* Trecho para leitura:
>>>>>

Os mesmos que fazem beicinho e birra contra a seleção são os que torcem para clubes de futebol que foram beneficiados com patrocínios esquisitos de empresas de petróleo ou bancos públicos; são os mesmos que torcem para times beneficiados com estádios que caíram no colo com construção movidas a propinas de empreiteiras; são os mesmos que apoiam e briga por times sustentados por empresas "oficiais" de agiotagem. Curioso que nada disso choca os torcedores (ou não) que vilipendiam a camisa amarela.

Hipocrisia generalizada e falta de vergonha pelos casos de corrupção ainda mais graves que surgiram com a deposição de Dilma Rousseff são artigos de sobra em um ambiente tóxico e deteriorado como é o da sociedade brasileira – a mesma que faz questão de ignorar problemas gravíssimos urgentes, como a falta de moradia e as perigosas ocupações de prédios abandonados. 

Para os incapazes de separar as coisas e entender que ainda há paixão dentro dos gramados, só resta lamentar a pobreza de espírito e a falta de respeito por duas instituições que são reverenciadas no mundo inteiro.

<<<<<

* Entradas fornecidas:
>>>>>

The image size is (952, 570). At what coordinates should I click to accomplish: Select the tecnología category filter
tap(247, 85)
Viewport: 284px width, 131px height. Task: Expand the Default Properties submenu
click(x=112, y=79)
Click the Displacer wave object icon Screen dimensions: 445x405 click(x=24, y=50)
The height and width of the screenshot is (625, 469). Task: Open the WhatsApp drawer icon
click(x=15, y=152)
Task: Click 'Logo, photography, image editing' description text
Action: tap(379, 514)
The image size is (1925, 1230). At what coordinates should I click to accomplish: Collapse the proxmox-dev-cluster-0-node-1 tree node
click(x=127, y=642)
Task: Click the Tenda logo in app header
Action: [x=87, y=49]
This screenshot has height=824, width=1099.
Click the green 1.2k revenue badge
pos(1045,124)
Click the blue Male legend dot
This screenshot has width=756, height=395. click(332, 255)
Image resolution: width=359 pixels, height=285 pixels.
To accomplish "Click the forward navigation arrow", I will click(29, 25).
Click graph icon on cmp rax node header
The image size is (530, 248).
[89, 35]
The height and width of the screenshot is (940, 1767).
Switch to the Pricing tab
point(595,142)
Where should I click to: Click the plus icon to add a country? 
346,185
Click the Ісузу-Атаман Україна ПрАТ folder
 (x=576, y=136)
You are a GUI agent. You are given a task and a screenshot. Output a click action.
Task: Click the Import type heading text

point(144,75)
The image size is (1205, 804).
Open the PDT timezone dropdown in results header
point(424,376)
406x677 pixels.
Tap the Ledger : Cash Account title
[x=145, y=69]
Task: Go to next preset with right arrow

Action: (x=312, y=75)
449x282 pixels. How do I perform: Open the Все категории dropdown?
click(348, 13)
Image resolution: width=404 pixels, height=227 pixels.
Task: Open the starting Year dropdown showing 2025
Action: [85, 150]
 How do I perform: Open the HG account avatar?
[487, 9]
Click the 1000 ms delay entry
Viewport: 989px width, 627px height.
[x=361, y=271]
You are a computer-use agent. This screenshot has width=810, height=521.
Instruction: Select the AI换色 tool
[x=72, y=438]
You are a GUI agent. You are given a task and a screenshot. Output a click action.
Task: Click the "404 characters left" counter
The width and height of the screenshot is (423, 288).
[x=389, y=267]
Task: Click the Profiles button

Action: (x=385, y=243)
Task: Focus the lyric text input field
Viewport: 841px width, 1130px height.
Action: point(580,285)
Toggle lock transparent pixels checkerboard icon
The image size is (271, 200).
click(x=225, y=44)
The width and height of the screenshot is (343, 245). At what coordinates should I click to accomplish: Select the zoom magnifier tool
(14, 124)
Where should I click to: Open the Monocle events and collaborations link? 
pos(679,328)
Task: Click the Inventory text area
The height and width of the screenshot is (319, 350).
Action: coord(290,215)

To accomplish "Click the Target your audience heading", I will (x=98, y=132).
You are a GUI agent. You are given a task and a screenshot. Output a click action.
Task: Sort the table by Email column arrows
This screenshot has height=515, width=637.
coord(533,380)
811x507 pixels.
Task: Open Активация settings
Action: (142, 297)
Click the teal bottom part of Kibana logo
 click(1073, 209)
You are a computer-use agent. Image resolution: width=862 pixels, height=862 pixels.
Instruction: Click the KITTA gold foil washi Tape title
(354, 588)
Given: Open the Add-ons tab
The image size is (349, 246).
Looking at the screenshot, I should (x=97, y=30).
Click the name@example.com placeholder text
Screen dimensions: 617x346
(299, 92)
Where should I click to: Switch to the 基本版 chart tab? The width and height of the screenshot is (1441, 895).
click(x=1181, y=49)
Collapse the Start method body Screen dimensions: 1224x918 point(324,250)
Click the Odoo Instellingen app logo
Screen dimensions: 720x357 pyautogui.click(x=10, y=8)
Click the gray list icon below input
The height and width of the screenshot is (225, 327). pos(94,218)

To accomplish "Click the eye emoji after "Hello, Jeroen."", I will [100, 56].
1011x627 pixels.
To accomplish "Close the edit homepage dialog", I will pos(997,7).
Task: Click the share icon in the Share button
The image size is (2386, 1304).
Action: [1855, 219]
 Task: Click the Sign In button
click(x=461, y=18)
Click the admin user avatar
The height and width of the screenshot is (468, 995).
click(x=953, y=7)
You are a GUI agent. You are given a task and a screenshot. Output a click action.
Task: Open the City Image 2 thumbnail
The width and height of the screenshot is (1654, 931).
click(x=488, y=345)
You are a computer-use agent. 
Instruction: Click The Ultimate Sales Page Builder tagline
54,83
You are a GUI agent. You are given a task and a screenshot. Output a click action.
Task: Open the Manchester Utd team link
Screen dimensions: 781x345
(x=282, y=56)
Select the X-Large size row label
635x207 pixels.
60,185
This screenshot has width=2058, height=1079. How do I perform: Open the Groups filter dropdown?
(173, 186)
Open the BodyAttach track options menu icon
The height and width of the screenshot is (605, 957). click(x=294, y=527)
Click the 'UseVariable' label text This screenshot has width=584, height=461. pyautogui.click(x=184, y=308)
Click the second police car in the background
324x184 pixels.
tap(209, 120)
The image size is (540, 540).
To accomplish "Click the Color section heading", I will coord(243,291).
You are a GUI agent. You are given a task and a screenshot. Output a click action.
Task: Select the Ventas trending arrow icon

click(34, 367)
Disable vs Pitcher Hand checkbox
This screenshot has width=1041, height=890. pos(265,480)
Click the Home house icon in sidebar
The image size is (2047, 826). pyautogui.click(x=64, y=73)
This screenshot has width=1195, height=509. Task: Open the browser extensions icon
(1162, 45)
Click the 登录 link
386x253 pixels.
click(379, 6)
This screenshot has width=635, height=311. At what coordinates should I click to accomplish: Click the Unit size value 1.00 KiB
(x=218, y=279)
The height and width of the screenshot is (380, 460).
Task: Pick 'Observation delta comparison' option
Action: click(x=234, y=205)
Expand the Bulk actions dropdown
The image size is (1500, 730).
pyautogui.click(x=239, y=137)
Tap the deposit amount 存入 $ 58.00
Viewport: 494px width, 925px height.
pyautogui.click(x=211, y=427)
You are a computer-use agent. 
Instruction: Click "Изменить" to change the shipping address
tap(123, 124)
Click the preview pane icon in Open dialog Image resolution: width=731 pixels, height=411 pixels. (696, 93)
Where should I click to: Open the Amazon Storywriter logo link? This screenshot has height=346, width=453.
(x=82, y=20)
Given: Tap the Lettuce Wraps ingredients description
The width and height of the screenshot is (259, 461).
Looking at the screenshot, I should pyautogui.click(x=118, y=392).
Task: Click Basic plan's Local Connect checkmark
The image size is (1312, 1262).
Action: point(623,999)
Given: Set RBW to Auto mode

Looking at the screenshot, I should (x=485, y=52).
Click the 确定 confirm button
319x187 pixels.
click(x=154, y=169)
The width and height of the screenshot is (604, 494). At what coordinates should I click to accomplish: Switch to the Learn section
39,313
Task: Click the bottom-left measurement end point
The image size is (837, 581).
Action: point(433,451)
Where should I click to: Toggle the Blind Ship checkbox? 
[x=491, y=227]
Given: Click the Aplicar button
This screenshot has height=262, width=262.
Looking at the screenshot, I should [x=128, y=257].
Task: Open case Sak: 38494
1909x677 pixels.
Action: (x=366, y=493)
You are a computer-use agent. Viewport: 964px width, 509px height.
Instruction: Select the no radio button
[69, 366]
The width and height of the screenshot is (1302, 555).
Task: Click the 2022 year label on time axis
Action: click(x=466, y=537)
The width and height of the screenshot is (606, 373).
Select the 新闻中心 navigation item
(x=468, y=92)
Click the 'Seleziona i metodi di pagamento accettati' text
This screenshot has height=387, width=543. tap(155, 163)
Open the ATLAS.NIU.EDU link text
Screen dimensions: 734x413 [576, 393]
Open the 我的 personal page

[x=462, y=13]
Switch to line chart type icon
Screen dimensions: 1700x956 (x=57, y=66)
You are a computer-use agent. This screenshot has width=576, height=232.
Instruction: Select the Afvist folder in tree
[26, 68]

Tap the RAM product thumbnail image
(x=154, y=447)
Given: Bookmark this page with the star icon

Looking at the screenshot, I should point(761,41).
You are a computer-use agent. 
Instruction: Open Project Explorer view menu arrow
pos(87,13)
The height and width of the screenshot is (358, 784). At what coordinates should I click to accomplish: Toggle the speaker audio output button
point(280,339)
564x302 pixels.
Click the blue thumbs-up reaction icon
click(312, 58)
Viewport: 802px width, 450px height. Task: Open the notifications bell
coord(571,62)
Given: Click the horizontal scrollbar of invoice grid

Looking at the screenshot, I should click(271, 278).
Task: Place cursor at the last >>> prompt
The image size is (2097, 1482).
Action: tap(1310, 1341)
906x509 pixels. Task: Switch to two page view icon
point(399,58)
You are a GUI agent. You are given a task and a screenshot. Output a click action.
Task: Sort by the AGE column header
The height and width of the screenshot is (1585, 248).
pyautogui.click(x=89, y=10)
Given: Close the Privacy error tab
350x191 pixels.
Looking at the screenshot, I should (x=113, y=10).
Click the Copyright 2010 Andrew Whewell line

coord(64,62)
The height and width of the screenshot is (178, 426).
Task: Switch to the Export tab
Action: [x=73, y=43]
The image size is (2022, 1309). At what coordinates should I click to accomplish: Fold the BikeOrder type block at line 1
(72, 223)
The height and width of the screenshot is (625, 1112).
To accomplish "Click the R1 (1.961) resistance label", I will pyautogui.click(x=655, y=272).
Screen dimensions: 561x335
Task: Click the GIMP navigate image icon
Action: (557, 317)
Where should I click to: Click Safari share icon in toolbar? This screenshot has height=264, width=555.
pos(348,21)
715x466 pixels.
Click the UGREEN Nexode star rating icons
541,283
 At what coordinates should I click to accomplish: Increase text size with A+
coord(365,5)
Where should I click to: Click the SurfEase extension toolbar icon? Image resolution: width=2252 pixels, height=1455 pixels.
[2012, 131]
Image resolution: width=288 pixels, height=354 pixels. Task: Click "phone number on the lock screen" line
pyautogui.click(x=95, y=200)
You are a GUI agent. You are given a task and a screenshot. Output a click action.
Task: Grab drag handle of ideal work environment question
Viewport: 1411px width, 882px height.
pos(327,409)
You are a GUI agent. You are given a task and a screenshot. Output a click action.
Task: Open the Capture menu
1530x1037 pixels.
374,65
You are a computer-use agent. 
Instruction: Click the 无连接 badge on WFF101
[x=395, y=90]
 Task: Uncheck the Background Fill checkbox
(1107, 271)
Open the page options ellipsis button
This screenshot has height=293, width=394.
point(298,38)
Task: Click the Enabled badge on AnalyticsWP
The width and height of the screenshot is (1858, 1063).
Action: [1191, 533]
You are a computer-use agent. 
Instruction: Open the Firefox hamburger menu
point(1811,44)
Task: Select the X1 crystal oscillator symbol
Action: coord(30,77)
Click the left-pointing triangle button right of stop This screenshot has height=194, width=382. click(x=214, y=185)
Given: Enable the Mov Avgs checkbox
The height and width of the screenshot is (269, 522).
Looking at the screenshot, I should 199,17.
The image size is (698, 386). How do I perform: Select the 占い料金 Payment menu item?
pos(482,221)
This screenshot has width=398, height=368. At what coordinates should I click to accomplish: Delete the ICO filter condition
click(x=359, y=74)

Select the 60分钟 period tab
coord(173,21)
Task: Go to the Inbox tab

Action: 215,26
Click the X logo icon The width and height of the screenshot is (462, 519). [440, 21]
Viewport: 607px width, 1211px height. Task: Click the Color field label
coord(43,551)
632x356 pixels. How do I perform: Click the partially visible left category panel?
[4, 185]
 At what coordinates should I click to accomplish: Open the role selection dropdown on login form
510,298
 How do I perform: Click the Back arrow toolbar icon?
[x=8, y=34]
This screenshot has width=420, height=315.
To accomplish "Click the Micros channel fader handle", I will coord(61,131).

<<<<<

* O que fazer:
1. Indique se cada afirmação abaixo está de acordo com o trecho sobre a seleção, respondendo sim ou não e citando literalmente as palavras do trecho que decidem a questão. (a) A sociedade brasileira ignora a falta de moradia. (b) Os torcedores se chocam com patrocínios de bancos públicos. (c) As duas instituições mencionadas são reverenciadas apenas no Brasil.
2. De acordo com o trecho sobre a seleção, o que surgiu com a deposição de Dilma Rousseff?
As entradas não são necessárias aqui.

* Respostas em ordem:
1.
(a) Sim: "a mesma que faz questão de ignorar problemas gravíssimos urgentes, como a falta de moradia".
(b) Não: "Curioso que nada disso choca os torcedores (ou não) que vilipendiam a camisa amarela."
(c) Não: "duas instituições que são reverenciadas no mundo inteiro".

2. Casos de corrupção ainda mais graves.